Johnson, who appeared in nine games for the Thunder this season, still gets checkups every six months to check the health of his heart, which includes bloodwork, an ultrasound and breathing tests. He also launched The Key to My Heart Foundation in 2023 to provide heart screenings and donate automated external defibrillators to communities that lack the lifesaving resources for cardiac emergencies.
“Just trying to alert kids at the early age as much as possible before going to college and finding out in the NBA,” Johnson said.
Thus, the heart association partners with organizations like the NBPA and others to increase education on lifesaving maneuvers. Since more than 70% of NBA players are Black, it’s especially important to get this information to those communities: Black Americans are more likely to both suffer and die from cardiac arrest than white people.

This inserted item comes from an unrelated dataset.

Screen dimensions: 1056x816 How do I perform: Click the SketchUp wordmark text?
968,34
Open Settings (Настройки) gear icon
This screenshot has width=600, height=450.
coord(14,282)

Comilla Sasson, vice president for health science and health care business solutions at the heart association, cited four reasons for the higher rates of cardiac arrest in the Black community: lack of early recognition of cardiac emergencies, lack of CPR education, less access to automated external defibrillators and overall distrust of the health care system.
“If you had a person who had a cardiac arrest in a primarily white, affluent neighborhood, their likelihood of having CPR performed was 55%,” Sasson said. “If you had that same person drop in a lower income, primarily African American neighborhood, your likelihood of having CPR performed was 35%.”
That isn’t to say Black people are unwilling to learn how to save themselves from cardiac emergencies. It’s that they lack the resources in their communities to teach them the lifesaving techniques. Johnson didn’t receive a heart screening until he enrolled at Florida and didn’t receive CPR training until he transferred to Kansas State in 2022.
For the heart association, that means offering more training and resources in these communities, not to mention placing more automated external defibrillators in public areas. The organization also pushes to require CPR training as a graduation requirement for high school students. Forty-three states currently require the training.
“We’re focusing on communities and trying to make sure that we’re getting into neighborhoods where people don’t normally have access to CPR training,” Sasson said.